WASHINGTON, D.C.–If the reaction by Mississippi’s D.C. lawmakers is an indication of how the rest of Congress feels, then it appears the president has very little chance at getting congressional support on a military strike against Syria.
Comments were quick coming from Sen. Roger Wicker, who went of “Team Cavuto” on the FOX Business Network.
“He’s been given a little reprieve by this stated willingness of Asaad to give up his chemical weapons,” said Wicker. He said he believes Obama will use the time to try and better his case for an attack.
“I was struck that he spent so much time making the case for a military strike. He spent very little time talking about the Russian possibility, the possibility of giving up the chemical weapons and I’m glad he didn’t raise expectations.”
Wicker said he did not believe Syria would actually turn over their chemical weapons.
Still, Cong. Bennie Thompson, who said he will also vote no on military action, said the president should exhaust the diplomatic option first.
“It’s a viable option. It takes the military action off the table if Syria can somehow agree to it, and we can verify they have given all the gas to the Russians. We should consider it,” Thompson told media. “No lives are lost, and we can go on dealing with the debt ceiling. We can deal with keeping America moving and spend some money at home for a change.”

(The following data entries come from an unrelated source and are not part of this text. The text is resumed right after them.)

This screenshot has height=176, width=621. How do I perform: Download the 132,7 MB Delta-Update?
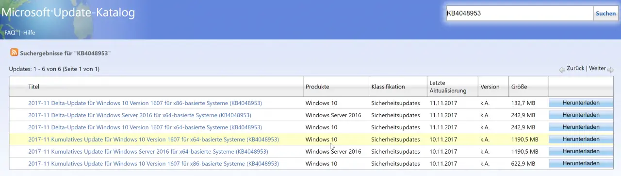point(581,103)
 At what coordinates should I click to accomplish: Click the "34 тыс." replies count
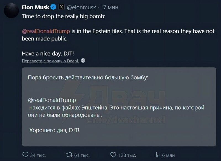click(x=38, y=155)
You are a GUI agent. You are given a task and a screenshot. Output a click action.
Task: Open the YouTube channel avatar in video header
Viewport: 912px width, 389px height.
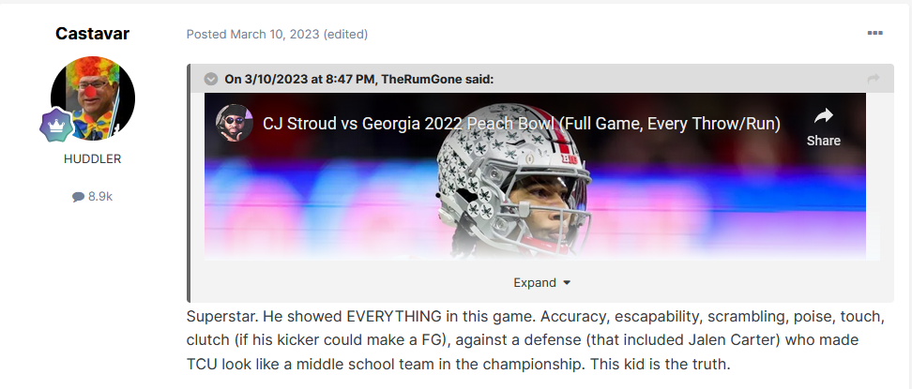pos(234,123)

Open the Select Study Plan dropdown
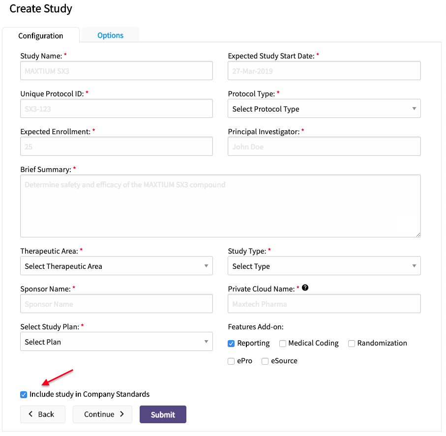click(117, 342)
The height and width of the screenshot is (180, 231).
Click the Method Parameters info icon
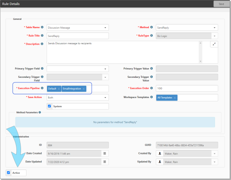click(x=39, y=112)
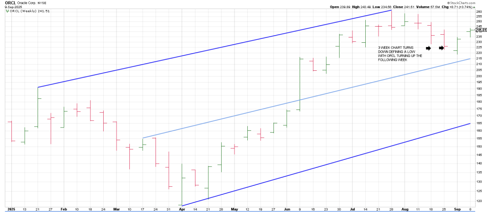Select the Feb label on date axis
This screenshot has height=212, width=487.
[64, 209]
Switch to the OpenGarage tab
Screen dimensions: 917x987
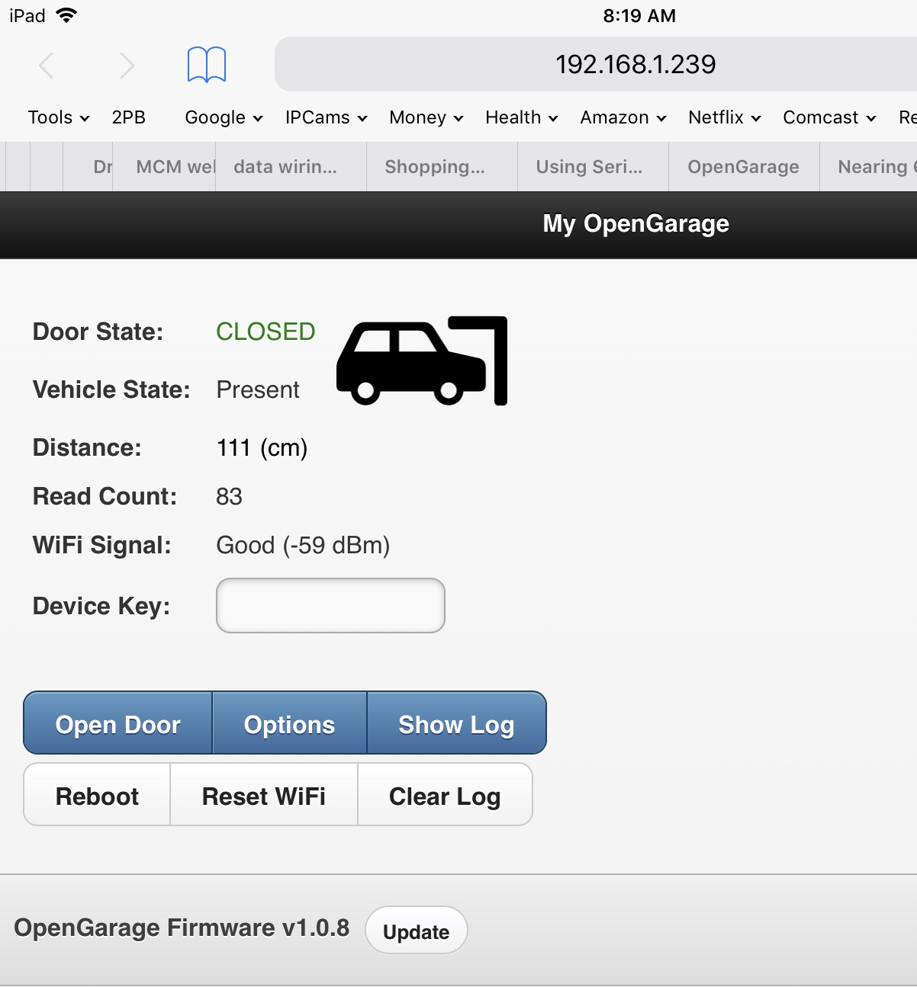tap(743, 167)
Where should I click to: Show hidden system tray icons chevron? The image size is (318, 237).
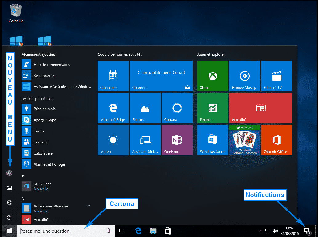[260, 231]
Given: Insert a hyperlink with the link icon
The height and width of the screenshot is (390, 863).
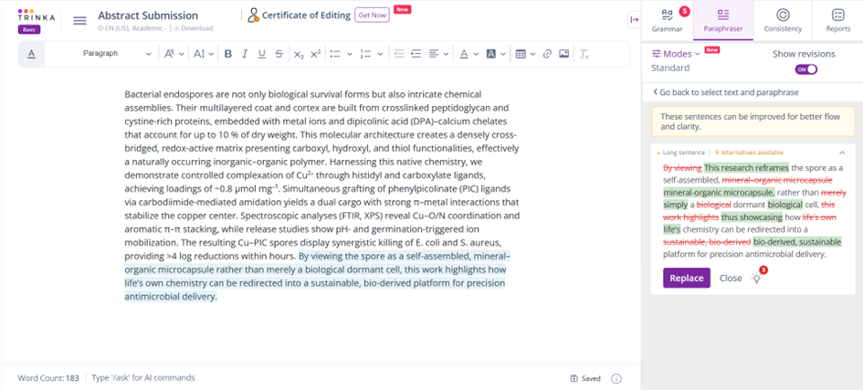Looking at the screenshot, I should click(547, 54).
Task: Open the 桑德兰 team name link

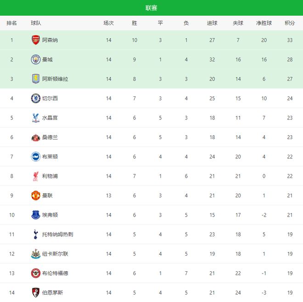Action: point(50,137)
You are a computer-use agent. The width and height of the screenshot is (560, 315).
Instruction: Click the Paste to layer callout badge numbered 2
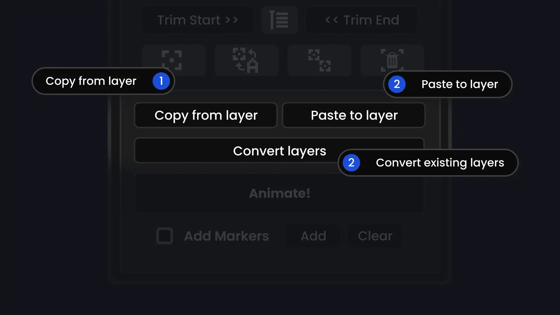pos(397,84)
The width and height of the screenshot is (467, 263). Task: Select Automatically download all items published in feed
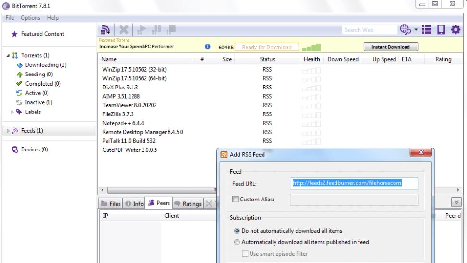pos(237,242)
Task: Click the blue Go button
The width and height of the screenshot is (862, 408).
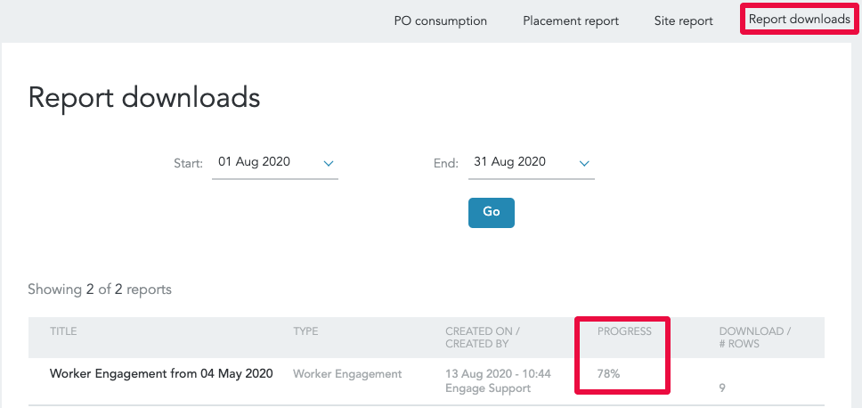Action: pyautogui.click(x=492, y=212)
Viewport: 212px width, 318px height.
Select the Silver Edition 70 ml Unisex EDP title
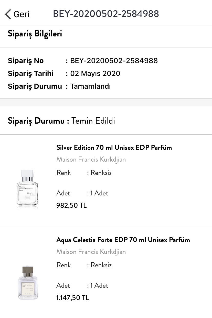[x=114, y=147]
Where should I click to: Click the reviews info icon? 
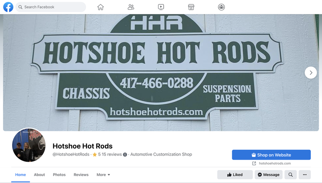(125, 155)
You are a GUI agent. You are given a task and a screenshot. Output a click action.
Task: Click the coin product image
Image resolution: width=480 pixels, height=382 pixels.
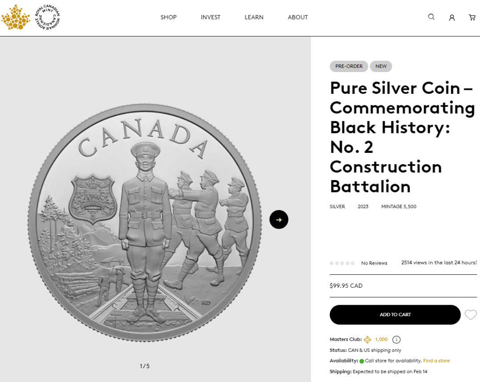pyautogui.click(x=146, y=222)
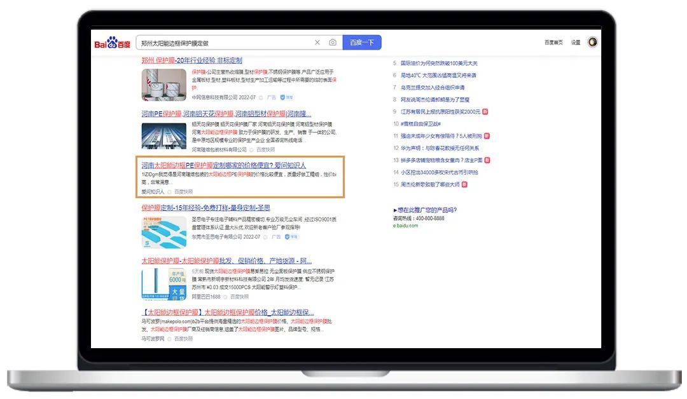Click protective film rolls thumbnail
The image size is (687, 399).
click(164, 85)
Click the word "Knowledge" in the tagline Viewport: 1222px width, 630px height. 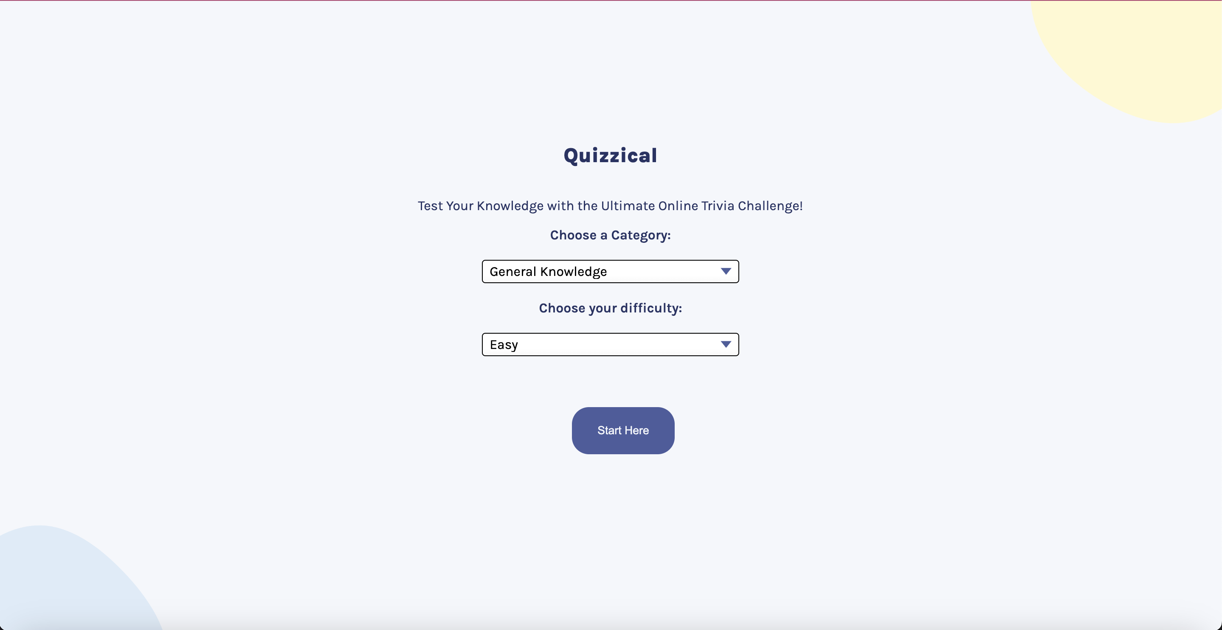(x=510, y=206)
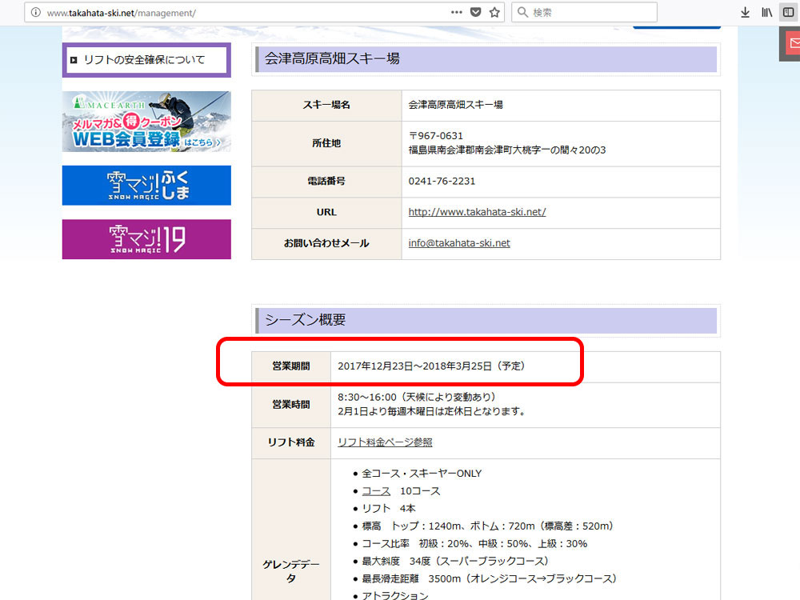This screenshot has height=600, width=800.
Task: Click the red mail envelope icon
Action: [x=792, y=45]
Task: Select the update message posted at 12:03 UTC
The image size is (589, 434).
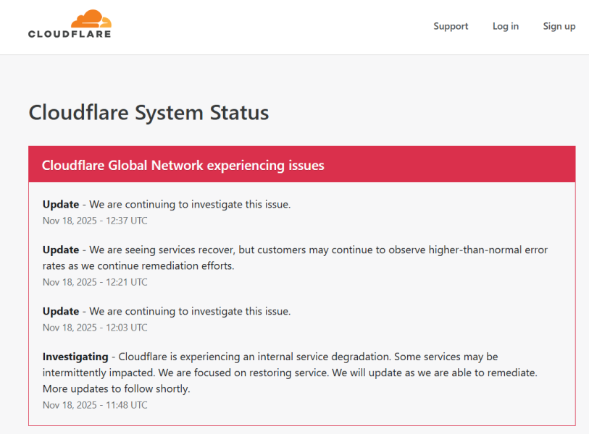Action: [190, 312]
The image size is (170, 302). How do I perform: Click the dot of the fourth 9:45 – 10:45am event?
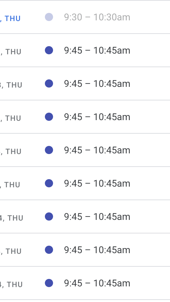tap(49, 150)
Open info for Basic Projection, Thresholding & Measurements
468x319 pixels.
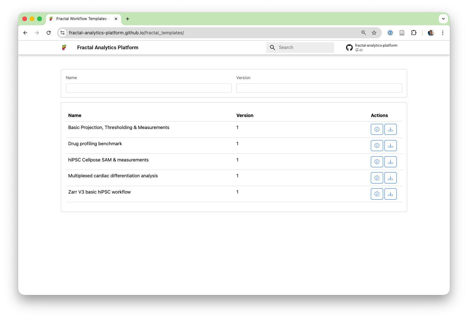(x=377, y=129)
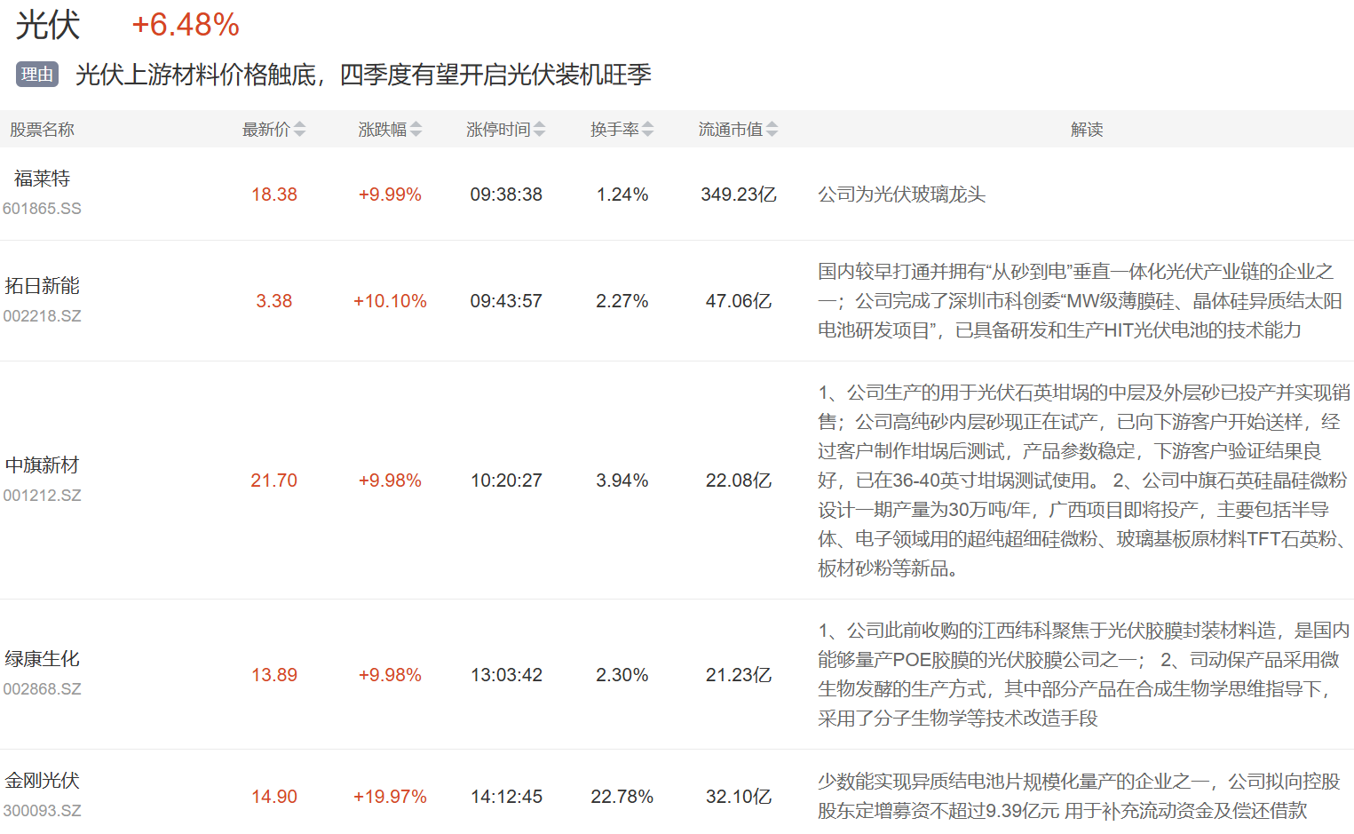Toggle sort icon next to 涨停时间
Viewport: 1354px width, 834px height.
tap(540, 130)
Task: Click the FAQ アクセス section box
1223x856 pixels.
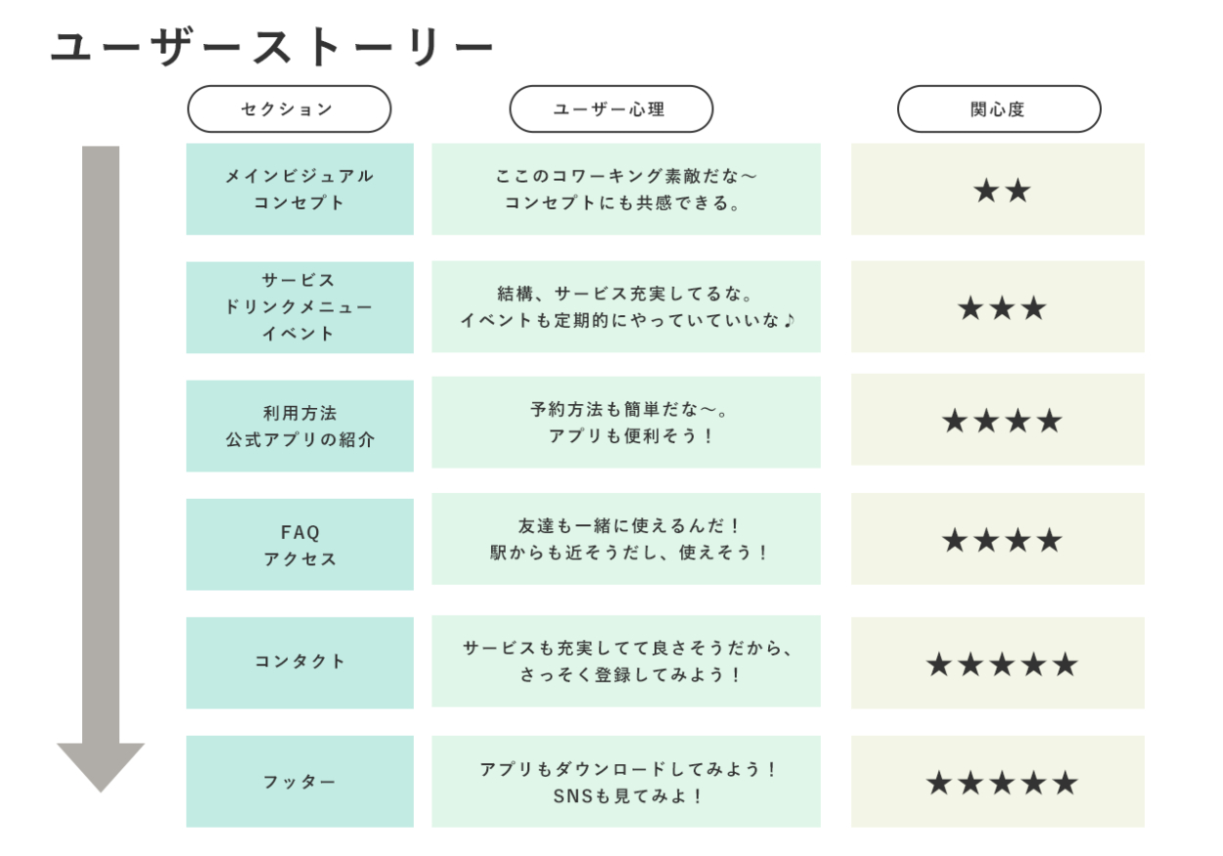Action: pyautogui.click(x=299, y=545)
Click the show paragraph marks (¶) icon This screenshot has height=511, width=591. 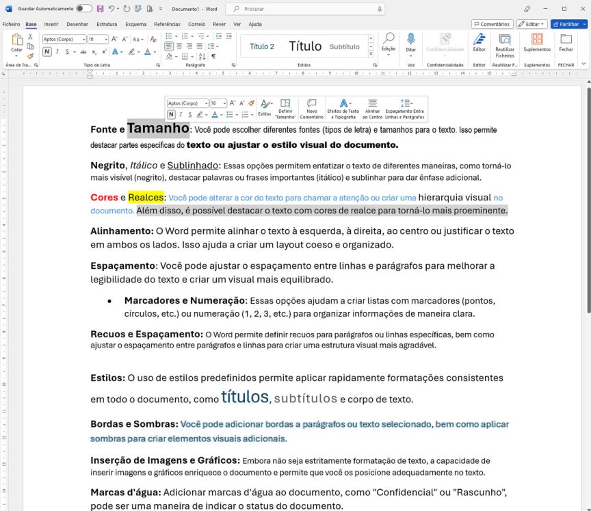coord(213,57)
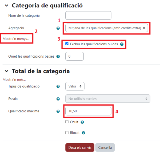Collapse the Categoria de qualificació section
Image resolution: width=160 pixels, height=155 pixels.
pyautogui.click(x=6, y=5)
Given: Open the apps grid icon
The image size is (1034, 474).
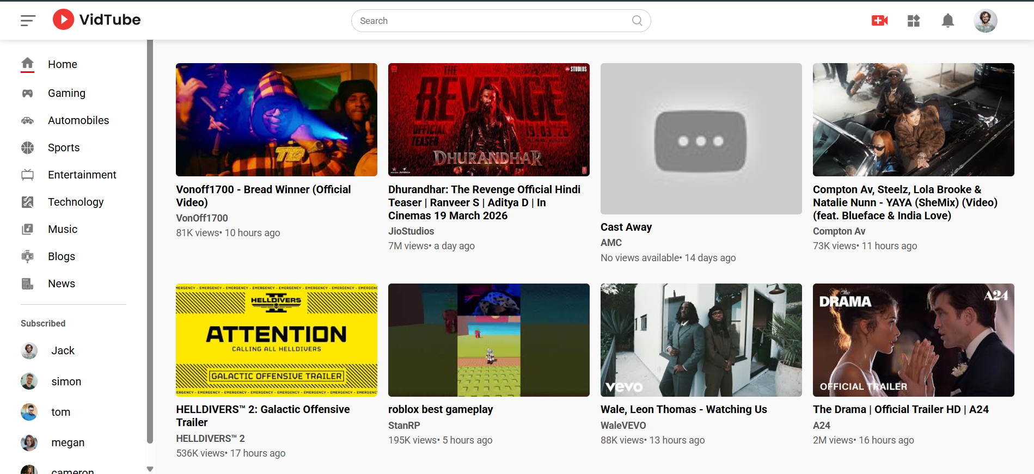Looking at the screenshot, I should pyautogui.click(x=913, y=21).

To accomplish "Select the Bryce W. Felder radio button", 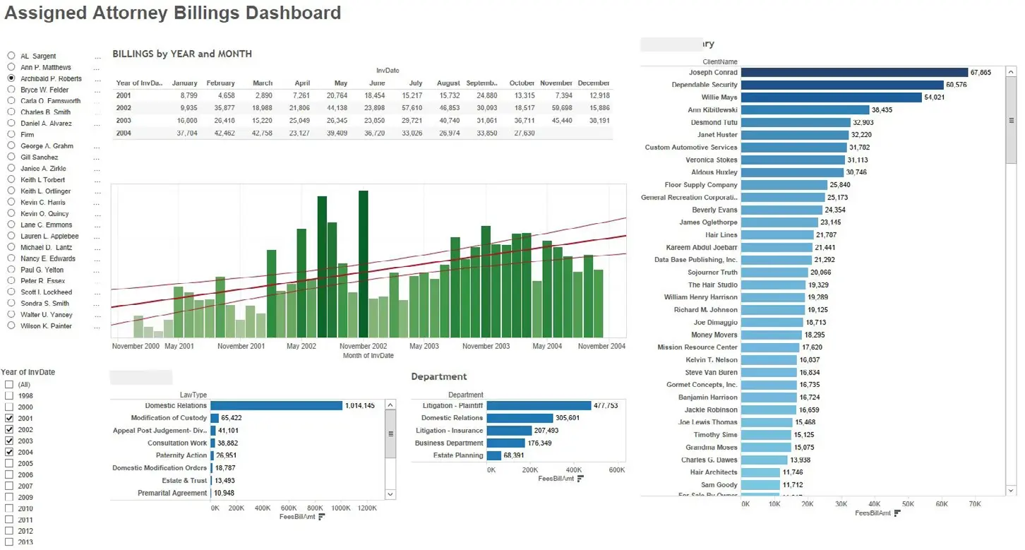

Cong. Steven Palazzo Tweeted a reaction a short time after the president’s speech:
Tonight #POTUS needed to convince most Americans to change minds on military action in #Syria. I heard nothing new- were you convinced?
Earlier Palazzo had an exchange with Sec. of State John Kerry in the House Armed Services Committee meeting.
“There is no national will to engage the United States into Syria at this time,” he said. “Why? I don’t have all the reasons why, but what I hear the most is that there’s no direct threat. There’s no upside. There’s no win, there’s no strategy, there’s no vision, there’s no trust. And the list goes on and on.
“I’ve done my job. I’ve reviewed the evidence, I’ve heard from the Administration, and I’ve weighed the risk. I’ve looked at the pro’s and con’s. But more importantly, I’ve heard from Mississippians, my constituents of Mississippi’s Fourth Congressional District, and ninety-eight percent of them say no. And I agree. I’m a no as well. …
“America’s just not buying what you’re selling at this time.”
Sen. Thad Cochran still had not said fore sure whether his vote would be no as of Wednesday morning.